At least two ways to price this:

1. Use Carr-Madan
2. Use $S^2$ as a (power) numeraire, in which case you can price the payoff $(S_T - 1)_+$ under the power numeraire measure.

EDIT:

3. Put-call symmetry.

Maybe I can get another -1 for my answer. Is the purpose of answering questions here to do homework for someone else or to stimulate further study and generate discussion?

EDIT2: I just saw this question has been bumped up by the community, and I notice that I was in a rather foul mood when I wrote my answer above (apologies). Please bear with me, I will write a more extended answer shortly.
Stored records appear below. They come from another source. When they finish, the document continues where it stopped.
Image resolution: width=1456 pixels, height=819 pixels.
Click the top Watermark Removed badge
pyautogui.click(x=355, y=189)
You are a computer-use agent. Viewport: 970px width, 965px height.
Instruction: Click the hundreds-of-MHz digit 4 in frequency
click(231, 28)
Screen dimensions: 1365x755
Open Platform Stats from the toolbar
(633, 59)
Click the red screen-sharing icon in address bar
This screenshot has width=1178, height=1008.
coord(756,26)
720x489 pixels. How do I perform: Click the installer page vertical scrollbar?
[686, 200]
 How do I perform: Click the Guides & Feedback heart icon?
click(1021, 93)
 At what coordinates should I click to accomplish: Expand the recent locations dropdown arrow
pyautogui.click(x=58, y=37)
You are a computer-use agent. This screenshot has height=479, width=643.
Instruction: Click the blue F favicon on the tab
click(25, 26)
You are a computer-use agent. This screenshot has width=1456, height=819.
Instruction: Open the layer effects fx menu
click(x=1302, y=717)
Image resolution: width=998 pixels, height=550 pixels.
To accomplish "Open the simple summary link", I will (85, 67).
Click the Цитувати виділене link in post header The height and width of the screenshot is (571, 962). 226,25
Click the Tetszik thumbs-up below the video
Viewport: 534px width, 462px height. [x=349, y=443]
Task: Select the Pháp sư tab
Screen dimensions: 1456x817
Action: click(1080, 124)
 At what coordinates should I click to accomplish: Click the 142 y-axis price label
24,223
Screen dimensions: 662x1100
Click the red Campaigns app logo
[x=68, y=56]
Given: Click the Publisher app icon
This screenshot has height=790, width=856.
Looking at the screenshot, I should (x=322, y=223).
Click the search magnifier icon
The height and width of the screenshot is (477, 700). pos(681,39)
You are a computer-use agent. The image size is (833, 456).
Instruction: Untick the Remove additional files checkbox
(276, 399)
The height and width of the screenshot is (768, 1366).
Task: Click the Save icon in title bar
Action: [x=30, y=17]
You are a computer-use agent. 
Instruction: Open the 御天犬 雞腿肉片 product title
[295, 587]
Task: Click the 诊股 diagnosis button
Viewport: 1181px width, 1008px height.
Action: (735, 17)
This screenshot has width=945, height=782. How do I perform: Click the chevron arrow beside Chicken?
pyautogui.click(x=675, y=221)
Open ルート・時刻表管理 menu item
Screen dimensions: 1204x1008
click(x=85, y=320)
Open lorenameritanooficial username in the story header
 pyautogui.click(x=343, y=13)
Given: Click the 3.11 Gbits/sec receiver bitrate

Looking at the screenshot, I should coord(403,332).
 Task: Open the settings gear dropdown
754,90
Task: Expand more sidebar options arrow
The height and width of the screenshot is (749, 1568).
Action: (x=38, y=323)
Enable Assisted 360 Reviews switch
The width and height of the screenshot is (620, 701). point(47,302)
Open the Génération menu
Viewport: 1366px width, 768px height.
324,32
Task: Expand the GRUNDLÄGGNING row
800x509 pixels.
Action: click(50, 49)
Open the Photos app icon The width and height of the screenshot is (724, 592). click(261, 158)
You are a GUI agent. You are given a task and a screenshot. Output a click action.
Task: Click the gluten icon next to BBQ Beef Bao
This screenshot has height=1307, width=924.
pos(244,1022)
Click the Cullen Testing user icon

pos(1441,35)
EDIT3: Details to answers:

Let $$dS_t = \sigma S_t dW_t $$ Generalization to deterministic carry is straightforward.

Ad 1. Carr-Madan:

Please see here for the Carr-Madan formula. Since $S_t$ is strictly positive, we can write $$ f(x) = (x^3-x^2)_+ = x^2 (x-1)_+ $$ We therefore need to calculate $f'(x)$ and $f''(x)$. So, $$ f'(x) = (3x^2 - 2x) \theta(x-1) $$ where $\theta(\cdot)$ is the Heaviside / step function. And $$ f''(x) = (6x -2) \theta(x-1) + (3x^2 -2x)\delta(x-1) $$ with $\delta(\cdot)$ the Dirac delta function. Plug all this into the Carr-Madan formula and you obtain the replicating portfolio and hence the price for the claim. However, there are some discontinuities, so it's a bit messy (i.e. in theory it works, in practice there will be slippage).

Ad 2. Power numeraire:

Let $N_t = S_t^2$ which is a strictly positive process. We will use $N_t$ as numeraire. Its process is $$ dN_t = \sigma^2 N_t dt + 2\sigma N_t dW_t $$ Hence, the process $S_t / N_t = 1/S_t$ satisfies $$ d(S_t/N_t) = d(1/S_t) = (\sigma^2 / S_t) dt - (\sigma / S_t) dW_t $$ To find a change of measure that makes $S_t/N_t$ a martingale is the same as finding the change of measure that turns $1/S_t$ into a martingale, which is $$ dW = \widetilde{dW} + \sigma dt $$ Under this new measure, $$ dS = \sigma^2 S dt + \sigma S \widetilde{dW} $$ Hence, the price of the claim is $$ E_t(S_T^3 - S_T^2) = S_t^2 \widetilde{E_t} (S_T - 1)_+ $$ where the expectation on the right hand side is now under the power measure. But $\widetilde{E_t} (S_T - 1)_+$ is just the Black-Scholes formula with a drift equal to $\sigma^2$ and strike equal to $1$.

Ad 3. Put-call symmetry

I cannot for the life of me recall or understand now what I meant :-D As my foul moods are highly correlated to brain-farts (although I am not sure what the exact causal relationship is), it is highly likely it was a brain-fart. However, to atone somewhat for my sins here is another method:

3'. Local-time method

Using the Ito-Tanaka formula, we can write $$ E_t (S_T^3-S_T^2)_+ = (S_t^3-S_t^2)_+ + \frac{\sigma^2}{2} E_t \left( \int_t^T f''(S_u) S_u^2 du \right) $$ with $f''(S_u)$ as in $f''(x)$ above. I am not sure this can be simplified further - need to think about it more.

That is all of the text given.